Da kommt auch schon das Ende: "Um meiner öffentlichen, kritischen Stellungnahme Nachdruck zu verleihen, erkläre ich hiermit, dass ich meine Bewerbung um das NaFöG-Stipendium 1999 offiziell zurückziehe." Das ist dann doch ein starkes Stück. Die Kommilitonen, die zugehört haben, klatschen. "Wollen Sie sich das nicht doch noch mal überlegen?", fragt wieder H., "es könnte doch sein, dass es in diesem Jahr ganz anders ist. Sie nehmen sich die Chance, dass wir ihre Arbeit besprechen." Aber Sabine Nolden will nicht. "Es ist auch konsequenter so", flüstert Professorin M.

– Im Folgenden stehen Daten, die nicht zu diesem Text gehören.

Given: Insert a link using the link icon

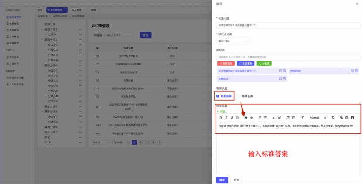Looking at the screenshot, I should pyautogui.click(x=342, y=118).
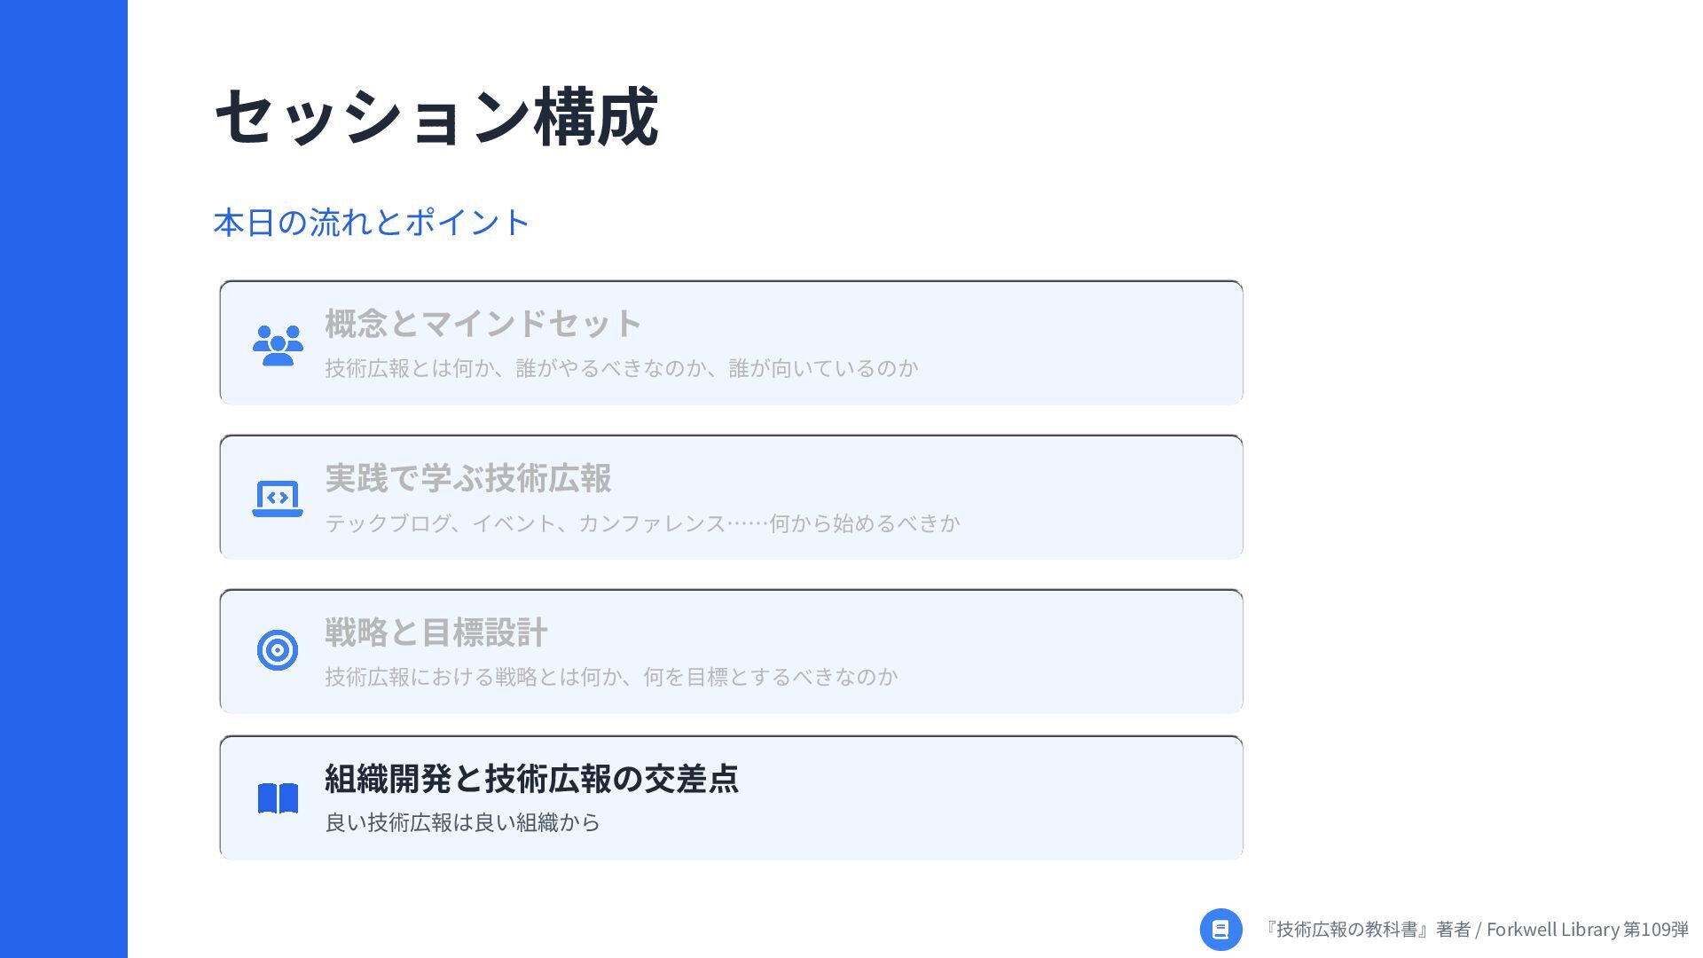The image size is (1703, 958).
Task: Click the open book icon
Action: point(278,798)
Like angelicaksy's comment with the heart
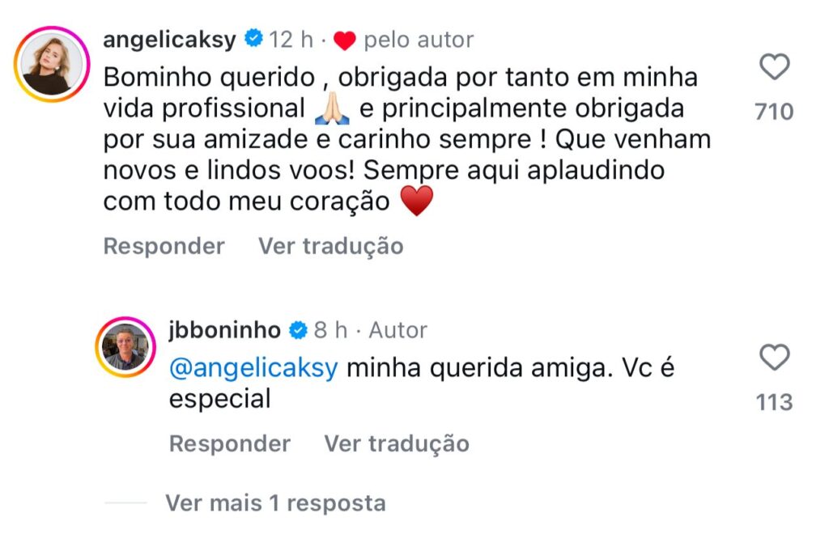Viewport: 829px width, 534px height. click(775, 68)
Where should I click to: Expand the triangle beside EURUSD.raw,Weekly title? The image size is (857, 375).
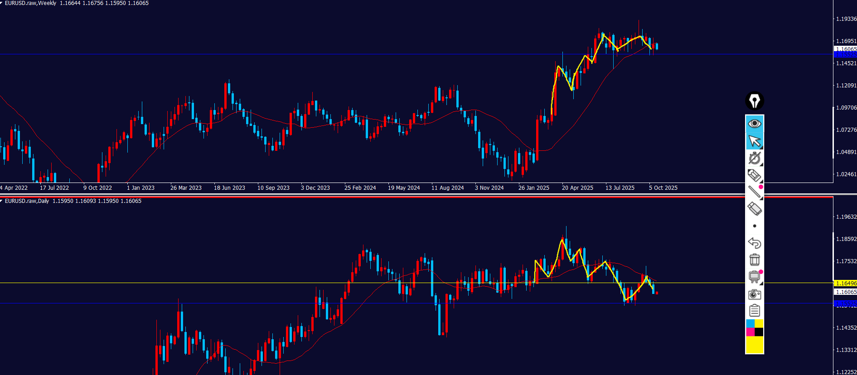click(2, 3)
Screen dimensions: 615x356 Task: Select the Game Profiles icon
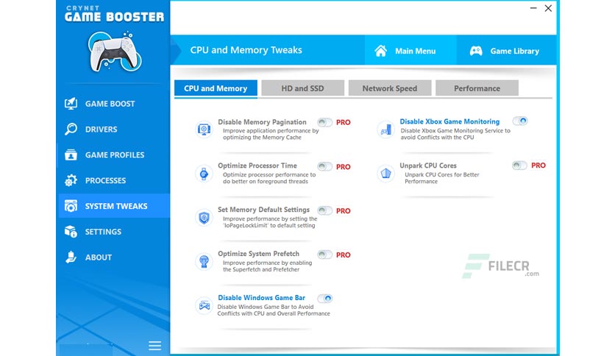[x=71, y=155]
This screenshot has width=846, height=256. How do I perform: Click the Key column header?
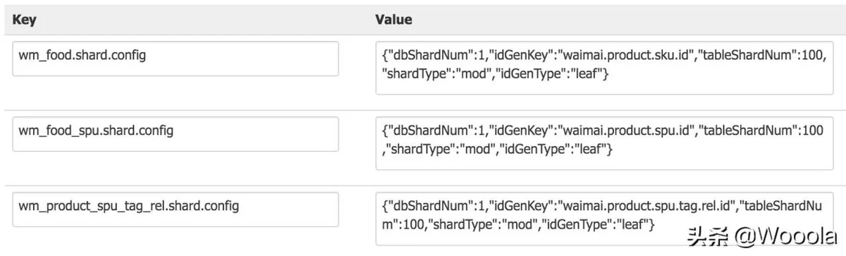[x=24, y=20]
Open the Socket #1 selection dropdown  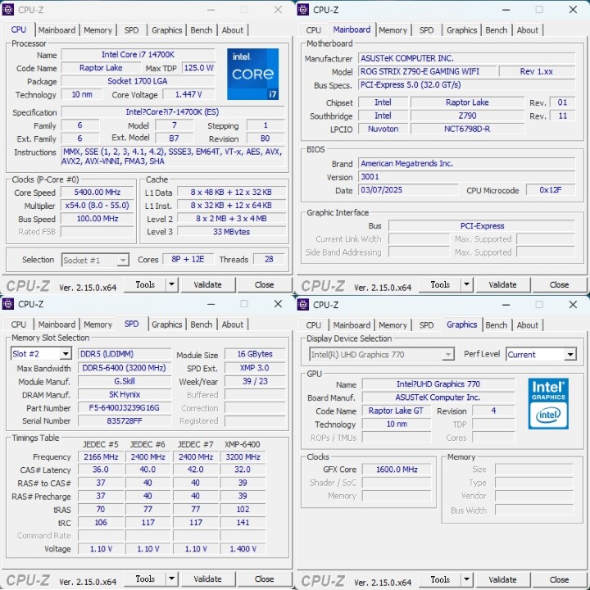(x=122, y=260)
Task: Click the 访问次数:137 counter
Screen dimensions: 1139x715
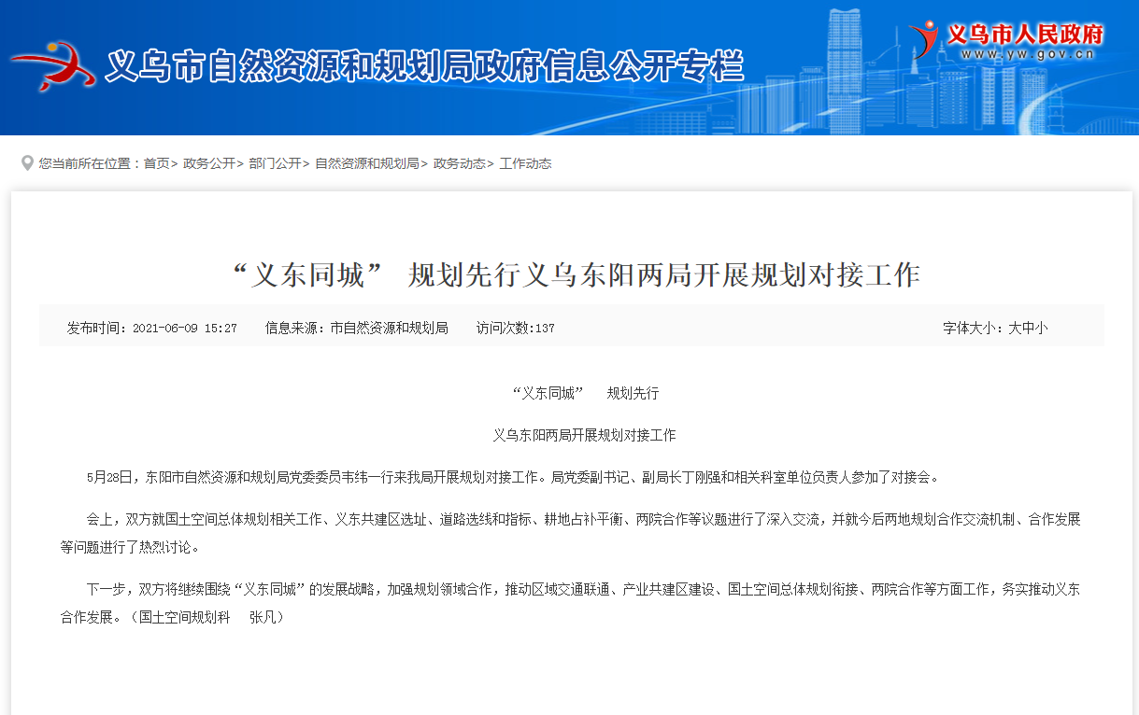Action: (515, 329)
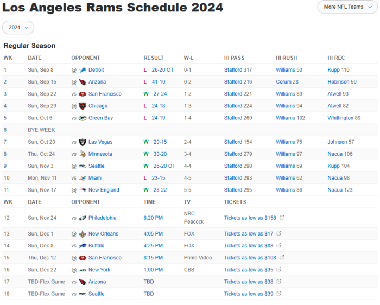Click the Green Bay Packers logo
Screen dimensions: 380x305
click(83, 118)
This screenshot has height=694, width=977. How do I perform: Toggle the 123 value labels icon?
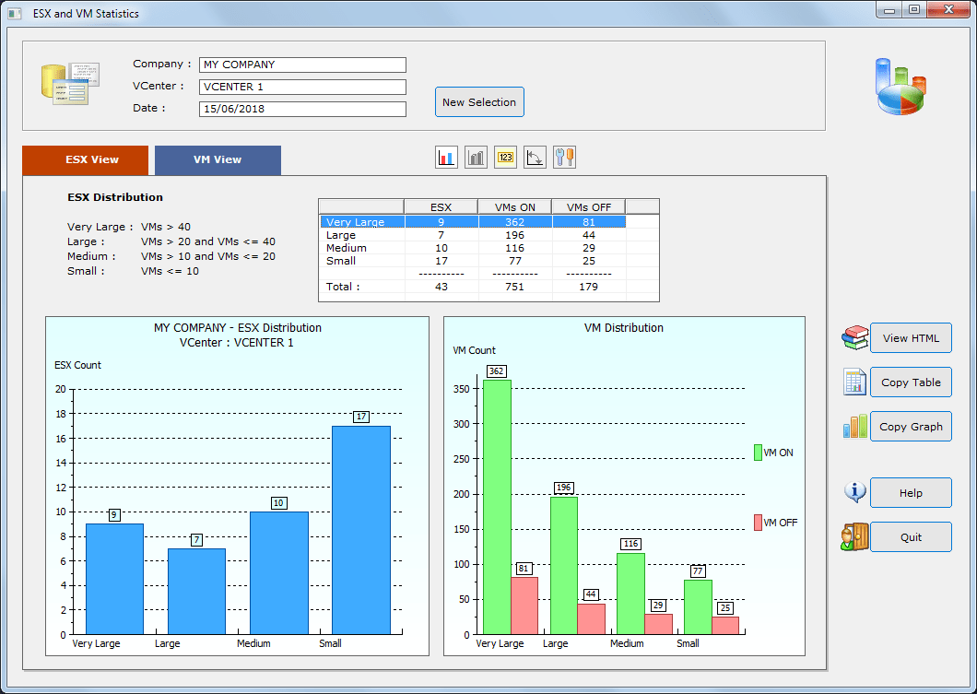505,157
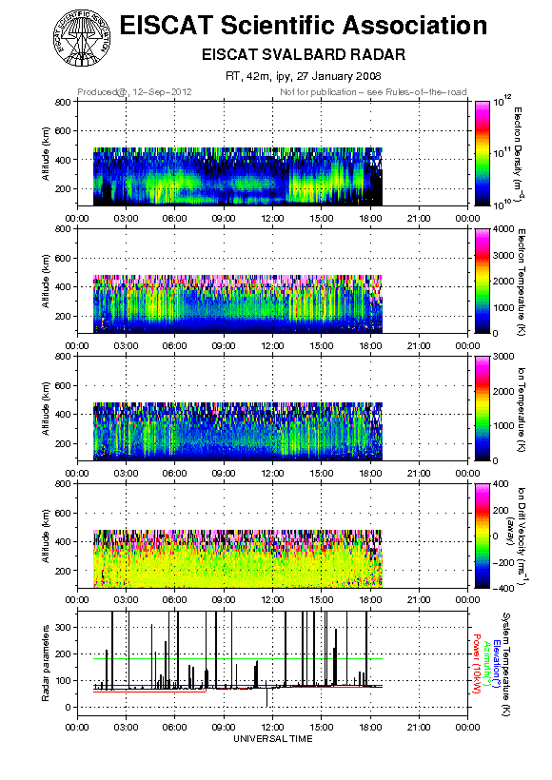Click the radar parameters line plot
The width and height of the screenshot is (552, 780).
click(x=272, y=664)
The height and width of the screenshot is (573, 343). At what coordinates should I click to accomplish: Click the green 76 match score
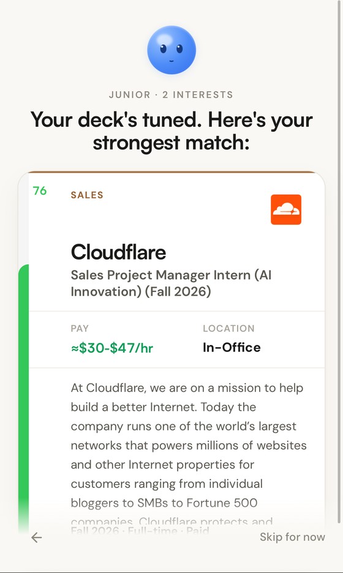[39, 191]
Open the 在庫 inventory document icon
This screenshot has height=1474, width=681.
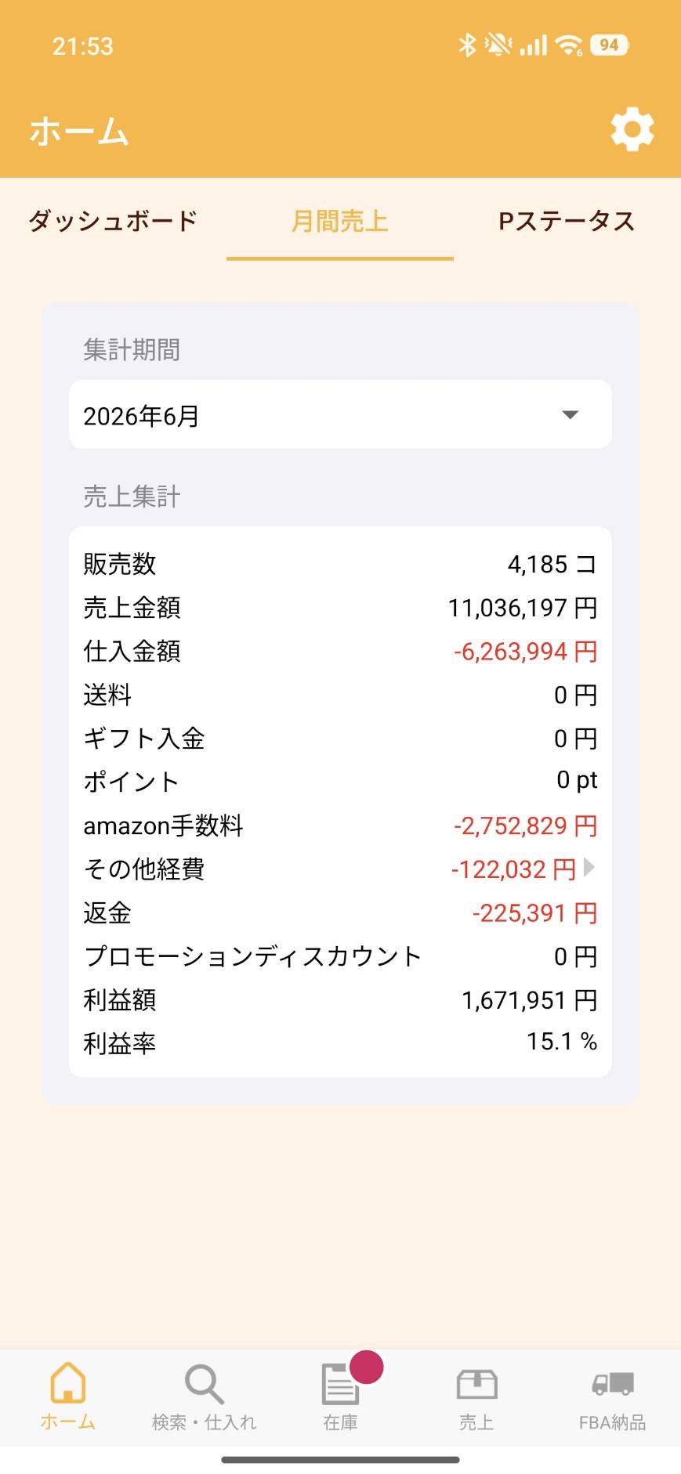click(340, 1384)
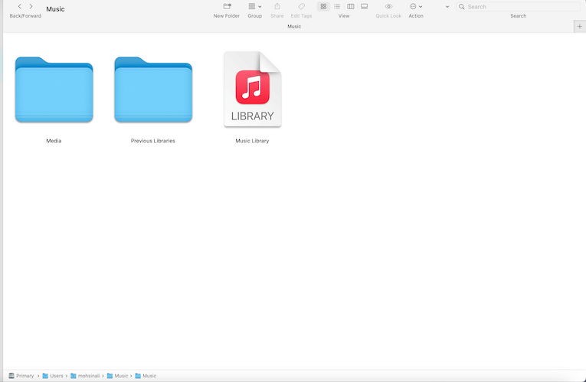The height and width of the screenshot is (382, 586).
Task: Switch to icon grid view
Action: (x=323, y=6)
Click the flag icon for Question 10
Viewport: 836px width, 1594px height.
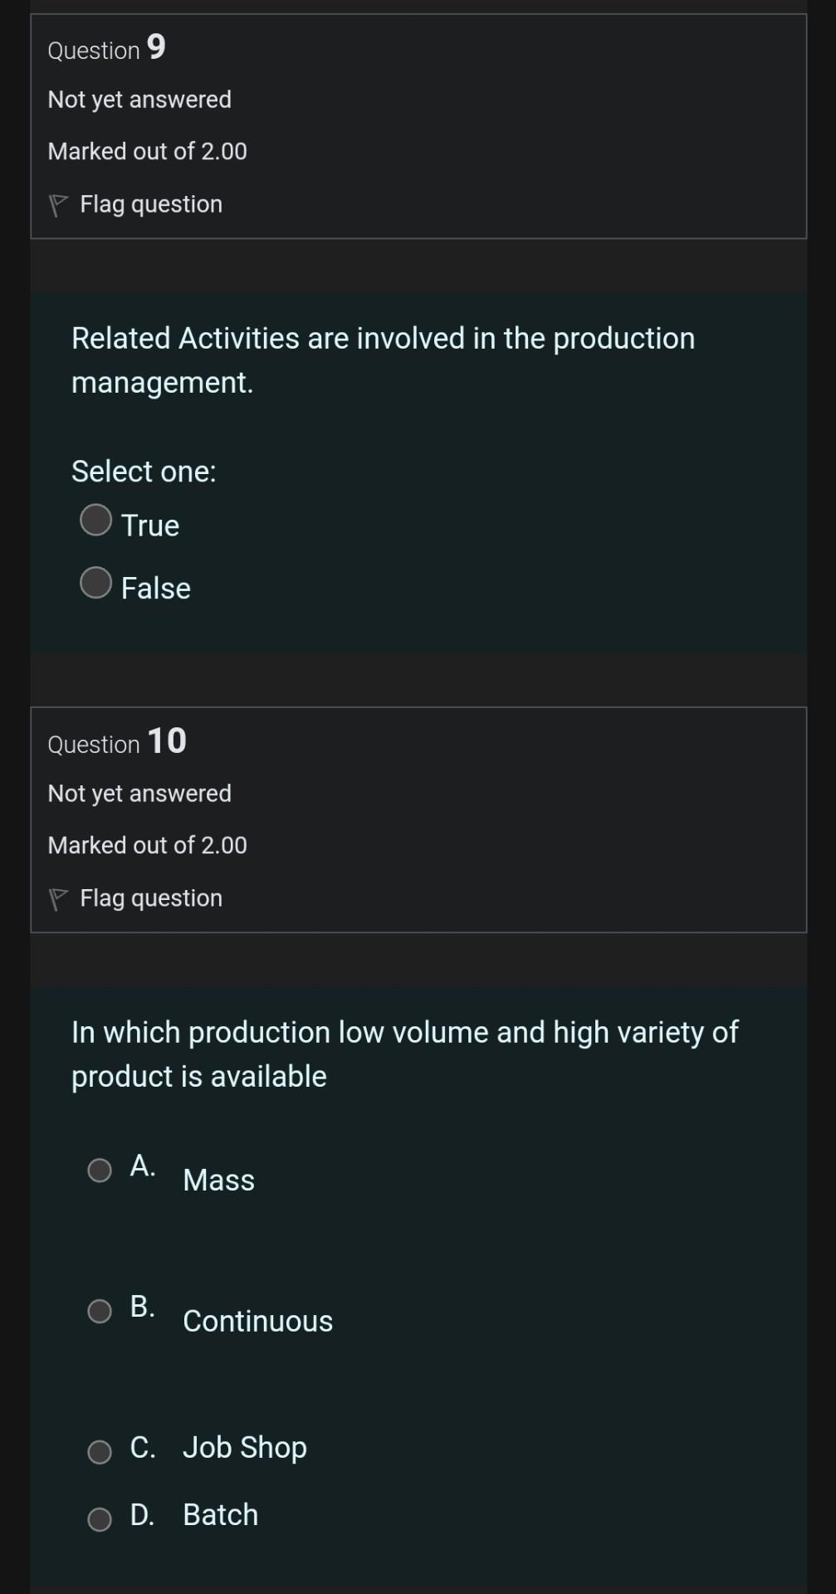coord(58,897)
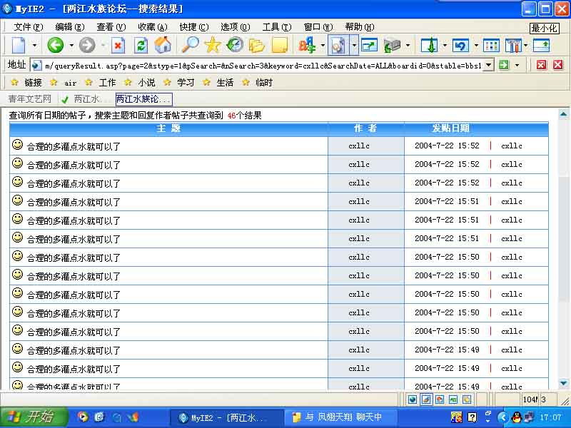Click the History clock icon
Image resolution: width=571 pixels, height=428 pixels.
pyautogui.click(x=234, y=46)
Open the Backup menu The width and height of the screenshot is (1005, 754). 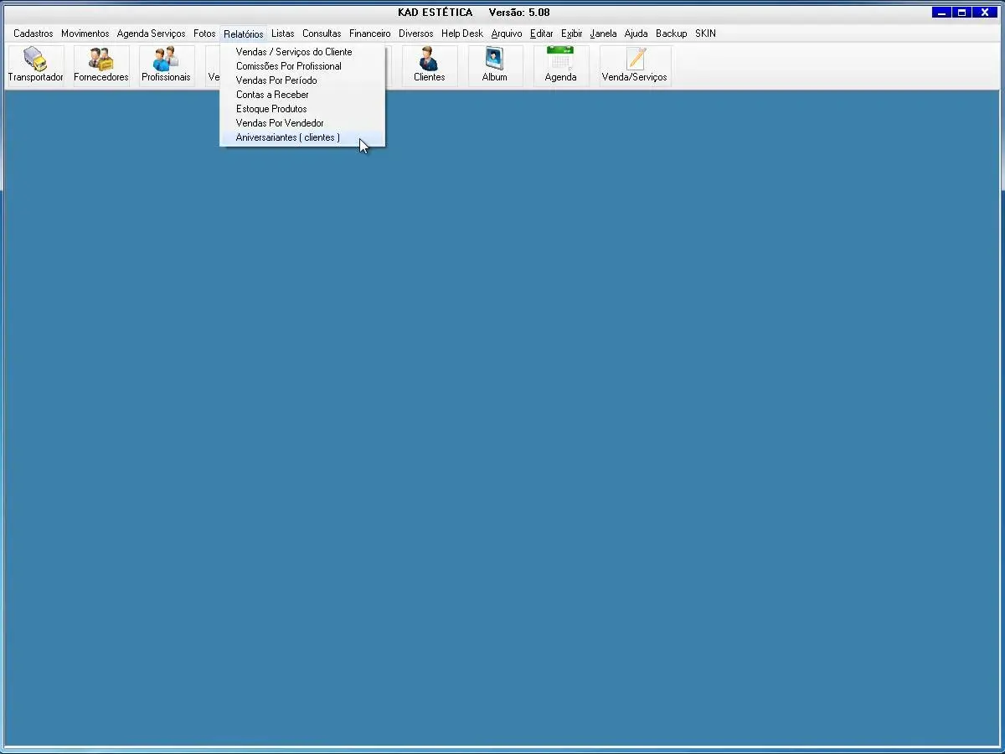tap(671, 34)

Ein bisschen aufgewühlt ist man jetzt schon. Immerhin ist diese Kommission, neu eingesetzt, noch schuldlos. "Wir müssen das ein anderes Mal öffentlich diskutieren", heißt es, und: "Wir warten jetzt mal ab, was heute passiert." Damit ziehen die Professoren weiter, zum nächsten Kandidaten. Sabine Nolden ist erleichtert, zufrieden. "Es ist ein offenes Geheimnis, dass es hier wie an der Börse zugeht, und dass es zwei Klassen von Bewerbern gibt: die die Chancen haben, und die die keine haben. Nun ist mir, als ob der ganze HdK-Druck von mir abfliegt."